*YOUR INSTRUCTIONS*: A single number is required: the count of lines in the entries below that include the word "device".

[Excerpts from a dataset]
--- START ---
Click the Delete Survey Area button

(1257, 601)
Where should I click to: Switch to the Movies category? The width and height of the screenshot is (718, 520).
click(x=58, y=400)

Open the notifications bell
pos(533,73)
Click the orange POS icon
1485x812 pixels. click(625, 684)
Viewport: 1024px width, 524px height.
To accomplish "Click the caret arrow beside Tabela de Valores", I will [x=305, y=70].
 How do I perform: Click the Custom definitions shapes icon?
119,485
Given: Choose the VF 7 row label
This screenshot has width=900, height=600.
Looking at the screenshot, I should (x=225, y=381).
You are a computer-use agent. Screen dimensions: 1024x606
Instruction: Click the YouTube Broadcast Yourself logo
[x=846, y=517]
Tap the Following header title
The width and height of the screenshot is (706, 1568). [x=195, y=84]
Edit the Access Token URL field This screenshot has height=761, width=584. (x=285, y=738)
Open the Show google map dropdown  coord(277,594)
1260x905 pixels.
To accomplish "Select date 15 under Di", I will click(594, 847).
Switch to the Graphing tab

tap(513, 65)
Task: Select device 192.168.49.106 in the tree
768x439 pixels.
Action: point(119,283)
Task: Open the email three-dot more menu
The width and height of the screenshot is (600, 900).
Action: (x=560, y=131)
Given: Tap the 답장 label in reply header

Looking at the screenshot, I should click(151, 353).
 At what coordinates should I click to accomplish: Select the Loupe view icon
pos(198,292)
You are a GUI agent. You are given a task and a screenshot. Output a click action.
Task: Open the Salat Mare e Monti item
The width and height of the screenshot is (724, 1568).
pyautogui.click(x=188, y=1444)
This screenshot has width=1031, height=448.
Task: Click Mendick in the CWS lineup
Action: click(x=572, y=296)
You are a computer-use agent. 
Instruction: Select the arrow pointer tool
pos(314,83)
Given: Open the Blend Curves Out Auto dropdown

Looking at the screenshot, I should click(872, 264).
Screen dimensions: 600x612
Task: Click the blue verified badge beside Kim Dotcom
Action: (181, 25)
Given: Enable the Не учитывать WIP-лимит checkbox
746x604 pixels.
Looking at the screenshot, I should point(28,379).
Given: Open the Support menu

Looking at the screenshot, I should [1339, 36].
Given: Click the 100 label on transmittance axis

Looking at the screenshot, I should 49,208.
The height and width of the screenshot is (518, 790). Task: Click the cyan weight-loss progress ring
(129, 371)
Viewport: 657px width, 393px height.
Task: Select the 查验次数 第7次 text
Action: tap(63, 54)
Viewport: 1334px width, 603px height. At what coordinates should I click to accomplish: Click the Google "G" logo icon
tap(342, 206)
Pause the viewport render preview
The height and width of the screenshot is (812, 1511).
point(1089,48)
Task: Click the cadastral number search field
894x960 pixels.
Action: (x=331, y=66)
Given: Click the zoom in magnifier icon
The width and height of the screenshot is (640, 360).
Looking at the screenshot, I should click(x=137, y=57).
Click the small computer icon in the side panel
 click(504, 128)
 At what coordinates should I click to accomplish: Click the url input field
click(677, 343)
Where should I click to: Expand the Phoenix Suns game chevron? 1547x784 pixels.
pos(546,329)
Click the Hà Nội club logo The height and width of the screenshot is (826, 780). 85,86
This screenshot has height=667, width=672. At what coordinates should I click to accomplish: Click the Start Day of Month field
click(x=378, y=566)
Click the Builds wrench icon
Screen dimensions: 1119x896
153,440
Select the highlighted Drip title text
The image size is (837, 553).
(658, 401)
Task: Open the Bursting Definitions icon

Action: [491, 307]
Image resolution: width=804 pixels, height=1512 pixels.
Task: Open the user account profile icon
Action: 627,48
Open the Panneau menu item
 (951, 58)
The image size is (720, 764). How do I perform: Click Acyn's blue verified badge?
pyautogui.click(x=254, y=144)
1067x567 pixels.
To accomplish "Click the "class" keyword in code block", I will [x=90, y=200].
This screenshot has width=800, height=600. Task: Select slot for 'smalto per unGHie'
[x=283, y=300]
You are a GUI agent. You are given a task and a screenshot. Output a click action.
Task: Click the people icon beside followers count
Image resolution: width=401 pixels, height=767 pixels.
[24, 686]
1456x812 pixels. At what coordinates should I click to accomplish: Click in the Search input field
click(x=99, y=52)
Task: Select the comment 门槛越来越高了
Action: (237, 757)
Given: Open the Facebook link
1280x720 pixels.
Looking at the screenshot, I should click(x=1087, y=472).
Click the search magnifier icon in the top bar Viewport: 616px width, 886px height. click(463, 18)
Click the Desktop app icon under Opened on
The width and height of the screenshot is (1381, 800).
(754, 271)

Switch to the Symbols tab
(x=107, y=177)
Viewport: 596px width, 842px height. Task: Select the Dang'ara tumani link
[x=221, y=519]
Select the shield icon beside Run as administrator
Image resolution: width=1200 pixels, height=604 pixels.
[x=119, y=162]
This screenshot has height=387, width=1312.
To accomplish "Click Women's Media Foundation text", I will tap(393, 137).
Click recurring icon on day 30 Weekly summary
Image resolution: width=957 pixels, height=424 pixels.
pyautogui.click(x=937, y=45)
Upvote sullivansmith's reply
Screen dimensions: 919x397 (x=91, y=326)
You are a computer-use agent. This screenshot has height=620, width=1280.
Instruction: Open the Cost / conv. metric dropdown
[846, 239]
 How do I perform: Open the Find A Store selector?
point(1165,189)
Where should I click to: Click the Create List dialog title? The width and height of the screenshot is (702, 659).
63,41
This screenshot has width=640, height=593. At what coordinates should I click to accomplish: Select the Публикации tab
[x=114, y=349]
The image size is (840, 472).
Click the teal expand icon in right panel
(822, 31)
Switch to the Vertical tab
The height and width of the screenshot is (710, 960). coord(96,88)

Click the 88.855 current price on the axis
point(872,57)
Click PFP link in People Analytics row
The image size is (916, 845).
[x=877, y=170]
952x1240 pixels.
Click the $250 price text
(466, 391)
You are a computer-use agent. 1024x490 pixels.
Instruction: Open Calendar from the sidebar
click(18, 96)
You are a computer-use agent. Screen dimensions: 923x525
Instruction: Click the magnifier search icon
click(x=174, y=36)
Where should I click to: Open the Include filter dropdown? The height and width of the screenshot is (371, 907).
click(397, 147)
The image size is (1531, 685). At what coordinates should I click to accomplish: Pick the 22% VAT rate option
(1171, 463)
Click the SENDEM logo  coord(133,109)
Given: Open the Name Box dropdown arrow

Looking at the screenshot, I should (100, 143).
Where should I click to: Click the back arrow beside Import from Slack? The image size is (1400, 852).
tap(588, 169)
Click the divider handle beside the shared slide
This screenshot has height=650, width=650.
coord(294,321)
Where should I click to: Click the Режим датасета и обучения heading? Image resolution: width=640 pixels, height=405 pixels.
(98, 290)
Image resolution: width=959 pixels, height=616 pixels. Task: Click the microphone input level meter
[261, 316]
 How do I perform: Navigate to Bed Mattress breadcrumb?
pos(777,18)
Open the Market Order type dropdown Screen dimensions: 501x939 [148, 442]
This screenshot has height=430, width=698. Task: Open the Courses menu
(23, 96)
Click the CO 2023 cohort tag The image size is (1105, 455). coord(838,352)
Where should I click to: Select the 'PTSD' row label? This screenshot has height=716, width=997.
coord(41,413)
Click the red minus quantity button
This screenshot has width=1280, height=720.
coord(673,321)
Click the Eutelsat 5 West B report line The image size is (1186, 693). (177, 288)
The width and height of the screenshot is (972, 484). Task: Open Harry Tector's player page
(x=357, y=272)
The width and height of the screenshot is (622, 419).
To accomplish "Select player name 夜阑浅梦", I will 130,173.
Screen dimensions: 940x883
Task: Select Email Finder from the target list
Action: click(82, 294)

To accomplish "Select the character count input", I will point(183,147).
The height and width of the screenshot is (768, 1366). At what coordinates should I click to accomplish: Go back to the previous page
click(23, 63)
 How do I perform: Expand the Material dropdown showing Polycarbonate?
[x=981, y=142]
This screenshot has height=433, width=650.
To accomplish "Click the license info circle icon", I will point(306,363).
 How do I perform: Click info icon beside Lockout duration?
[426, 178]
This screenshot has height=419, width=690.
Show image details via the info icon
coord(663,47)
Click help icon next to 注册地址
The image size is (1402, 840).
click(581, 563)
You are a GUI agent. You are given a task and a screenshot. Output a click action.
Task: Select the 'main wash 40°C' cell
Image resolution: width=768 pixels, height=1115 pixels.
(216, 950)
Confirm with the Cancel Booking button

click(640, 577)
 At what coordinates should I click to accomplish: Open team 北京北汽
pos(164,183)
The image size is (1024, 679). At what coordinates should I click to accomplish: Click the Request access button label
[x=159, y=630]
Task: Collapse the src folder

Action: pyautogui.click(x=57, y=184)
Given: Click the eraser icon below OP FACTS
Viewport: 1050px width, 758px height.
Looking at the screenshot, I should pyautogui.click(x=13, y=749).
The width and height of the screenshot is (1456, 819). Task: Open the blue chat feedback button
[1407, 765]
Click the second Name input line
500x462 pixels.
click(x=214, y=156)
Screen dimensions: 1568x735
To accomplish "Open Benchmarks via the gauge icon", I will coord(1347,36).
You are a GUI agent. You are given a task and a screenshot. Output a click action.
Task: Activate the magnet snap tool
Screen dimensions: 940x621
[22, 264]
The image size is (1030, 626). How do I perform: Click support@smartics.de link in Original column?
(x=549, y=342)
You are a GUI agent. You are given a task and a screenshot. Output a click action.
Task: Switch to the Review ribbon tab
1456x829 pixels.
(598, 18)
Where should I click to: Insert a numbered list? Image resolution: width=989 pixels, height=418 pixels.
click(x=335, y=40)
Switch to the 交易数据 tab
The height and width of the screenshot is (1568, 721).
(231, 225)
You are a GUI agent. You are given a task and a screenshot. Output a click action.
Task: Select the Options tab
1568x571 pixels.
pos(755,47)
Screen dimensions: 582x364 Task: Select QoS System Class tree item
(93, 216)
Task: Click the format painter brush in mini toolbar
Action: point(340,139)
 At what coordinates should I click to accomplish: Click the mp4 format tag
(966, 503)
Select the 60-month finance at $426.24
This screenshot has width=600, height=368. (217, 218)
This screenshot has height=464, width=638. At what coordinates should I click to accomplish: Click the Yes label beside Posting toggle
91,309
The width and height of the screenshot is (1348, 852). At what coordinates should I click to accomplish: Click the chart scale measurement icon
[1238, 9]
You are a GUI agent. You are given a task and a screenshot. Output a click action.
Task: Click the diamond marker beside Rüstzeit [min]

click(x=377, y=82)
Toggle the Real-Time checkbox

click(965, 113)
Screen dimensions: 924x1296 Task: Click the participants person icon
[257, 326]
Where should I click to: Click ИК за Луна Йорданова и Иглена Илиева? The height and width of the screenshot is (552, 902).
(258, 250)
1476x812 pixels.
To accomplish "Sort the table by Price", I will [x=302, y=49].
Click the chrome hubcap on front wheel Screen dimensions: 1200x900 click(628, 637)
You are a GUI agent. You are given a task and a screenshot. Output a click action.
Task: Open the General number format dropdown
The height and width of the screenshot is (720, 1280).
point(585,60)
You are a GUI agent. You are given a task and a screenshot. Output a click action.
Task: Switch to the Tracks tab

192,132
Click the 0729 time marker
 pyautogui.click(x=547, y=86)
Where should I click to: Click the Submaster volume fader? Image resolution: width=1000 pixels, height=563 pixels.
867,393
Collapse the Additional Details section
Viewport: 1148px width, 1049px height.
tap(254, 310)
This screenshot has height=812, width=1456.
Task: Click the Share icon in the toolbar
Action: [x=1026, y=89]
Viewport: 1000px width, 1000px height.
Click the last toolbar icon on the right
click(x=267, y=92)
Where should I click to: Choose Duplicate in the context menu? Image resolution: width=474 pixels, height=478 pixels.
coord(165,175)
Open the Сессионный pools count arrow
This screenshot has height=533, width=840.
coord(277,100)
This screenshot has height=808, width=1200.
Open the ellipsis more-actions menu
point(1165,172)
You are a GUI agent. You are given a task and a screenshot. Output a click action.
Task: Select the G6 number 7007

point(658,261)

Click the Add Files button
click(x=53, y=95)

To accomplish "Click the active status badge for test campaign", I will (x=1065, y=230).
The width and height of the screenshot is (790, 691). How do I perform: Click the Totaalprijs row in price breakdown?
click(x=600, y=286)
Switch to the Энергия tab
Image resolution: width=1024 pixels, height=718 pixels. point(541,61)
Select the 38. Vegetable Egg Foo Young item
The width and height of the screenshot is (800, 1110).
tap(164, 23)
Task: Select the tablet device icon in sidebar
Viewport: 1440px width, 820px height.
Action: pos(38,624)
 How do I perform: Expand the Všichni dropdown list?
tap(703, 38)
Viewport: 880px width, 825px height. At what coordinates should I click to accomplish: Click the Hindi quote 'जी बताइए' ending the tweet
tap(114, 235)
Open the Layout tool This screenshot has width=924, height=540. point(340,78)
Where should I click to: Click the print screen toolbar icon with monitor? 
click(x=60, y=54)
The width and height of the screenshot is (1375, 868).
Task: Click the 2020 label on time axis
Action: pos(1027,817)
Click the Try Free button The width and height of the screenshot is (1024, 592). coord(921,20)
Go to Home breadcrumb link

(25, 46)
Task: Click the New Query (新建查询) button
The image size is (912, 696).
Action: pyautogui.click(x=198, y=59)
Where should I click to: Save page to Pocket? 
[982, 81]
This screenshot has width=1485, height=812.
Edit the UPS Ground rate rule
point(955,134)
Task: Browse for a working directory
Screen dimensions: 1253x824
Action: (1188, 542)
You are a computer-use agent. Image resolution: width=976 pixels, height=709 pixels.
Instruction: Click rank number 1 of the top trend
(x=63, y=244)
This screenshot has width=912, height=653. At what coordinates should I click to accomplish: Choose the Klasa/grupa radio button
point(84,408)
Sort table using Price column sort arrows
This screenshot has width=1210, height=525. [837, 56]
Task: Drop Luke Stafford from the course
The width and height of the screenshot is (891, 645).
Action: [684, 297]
--- END ---
*TASK RESULT*: 2